Set task: Pull out the stretch of the 40k forum discussion from "Amishprn86 wrote: Saying" through "balanced as well.", copying it word for word.

Selected text:
• • •
You could not target units on the other side of the building even if you could trace LoS. Units that occupy the terrain gain a +1 SV bonus and any noninfantry would loose 1" of movement by entering or trying to pass through the terrain. Driving some bikes over the rough surface of the ruins is hard on them and the ruins make navigating the landscape difficult for anything that is too big and/or lacking the dexterity that Infantry have.
In addition. I propose that Character Targeting is changed to make it so a character cannot be targeted with shooting if the character is not the closest visible unit and within 3" of another friendly unit. This way they need to maintain a semi unit coherency to keep their protection AND a closer unit behind some LoS blocking terrain won't save them.
Any unit with Sniper Weapon/rules will also ignore intervening units when tracing LoS.
Now positioning, terrain, who you activate, when, and for what purpose all have far more impact.
It's 40ks incredibly outdated turn structure that is causing the most damage. Update that and your most of the way to a far more enjoyable and far more interesting game where choices matter.
These are my opinions. This is how I feel. Others may feel differently. This needs to be stated for some reason.
Amishprn86 wrote: Saying 40k Comp is ruining 40k is like saying the NFL is ruining local football leagues.
Dont want a comp game, talk to opponent. The game is a social game meant to talk to each other about how you want to play.
Exactly this.
The problem here is that some people want to play balanced TAC games, but it won't happen because it's simply not possible. Competitive 40k is already balanced as in less than a year we had tons of different lists that won at tournaments, and half the factions don't even have the codex yet.
On the flip side games among friends, in which both lists are toned down and tailored in order to enjoy a fair match, are usually quite balanced as well.
If you want to play a balanced game with TAC lists change hobby.
Nithaniel wrote: 40k is a competitive game, a game with objectives and win/loss conditions.
Not really. All wargames have win/loss conditions, otherwise they wouldn't be much fun, and last forever. That doesn't make them competitive - plenty of games involve a GM, for example, or rely on cooperation between the "opposing" players to determine the scenario, starting conditions, forces and terms of victory. 40k came from that sort of background, I think.
Nithaniel wrote: 40k is a competitive game, a game with objectives and win/loss conditions.
Not really. All wargames have win/loss conditions, otherwise they wouldn't be much fun, and last forever. That doesn't make them competitive - plenty of games involve a GM, for example, or rely on cooperation between the "opposing" players to determine the scenario, starting conditions, forces and terms of victory. 40k came from that sort of background, I think.
• • •
Information shown:
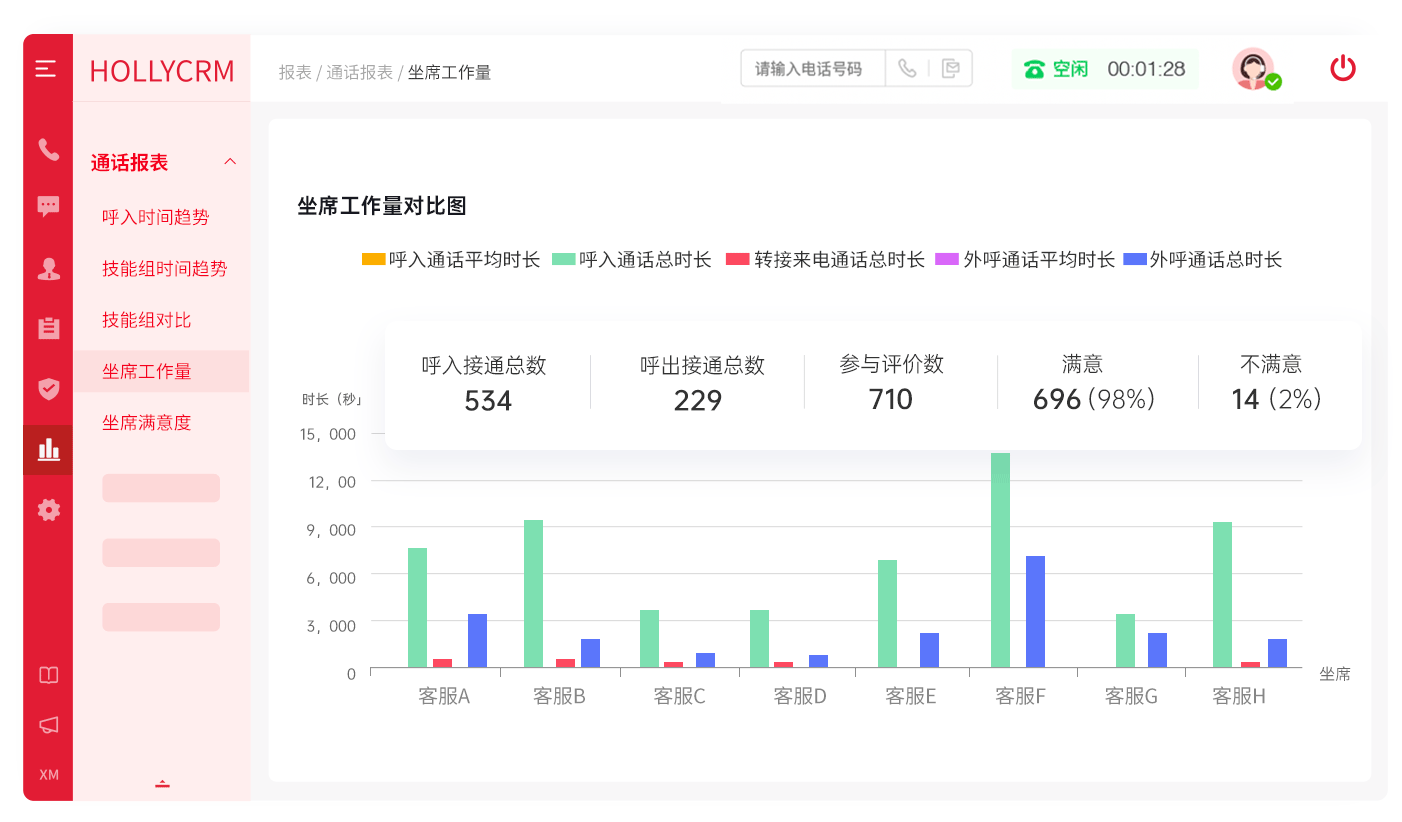Image resolution: width=1402 pixels, height=822 pixels.
Task: Click the hamburger menu icon
Action: coord(46,69)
• • •
Answer in full:
Amishprn86 wrote: Saying 40k Comp is ruining 40k is like saying the NFL is ruining local football leagues.
Dont want a comp game, talk to opponent. The game is a social game meant to talk to each other about how you want to play.
Exactly this.
The problem here is that some people want to play balanced TAC games, but it won't happen because it's simply not possible. Competitive 40k is already balanced as in less than a year we had tons of different lists that won at tournaments, and half the factions don't even have the codex yet.
On the flip side games among friends, in which both lists are toned down and tailored in order to enjoy a fair match, are usually quite balanced as well.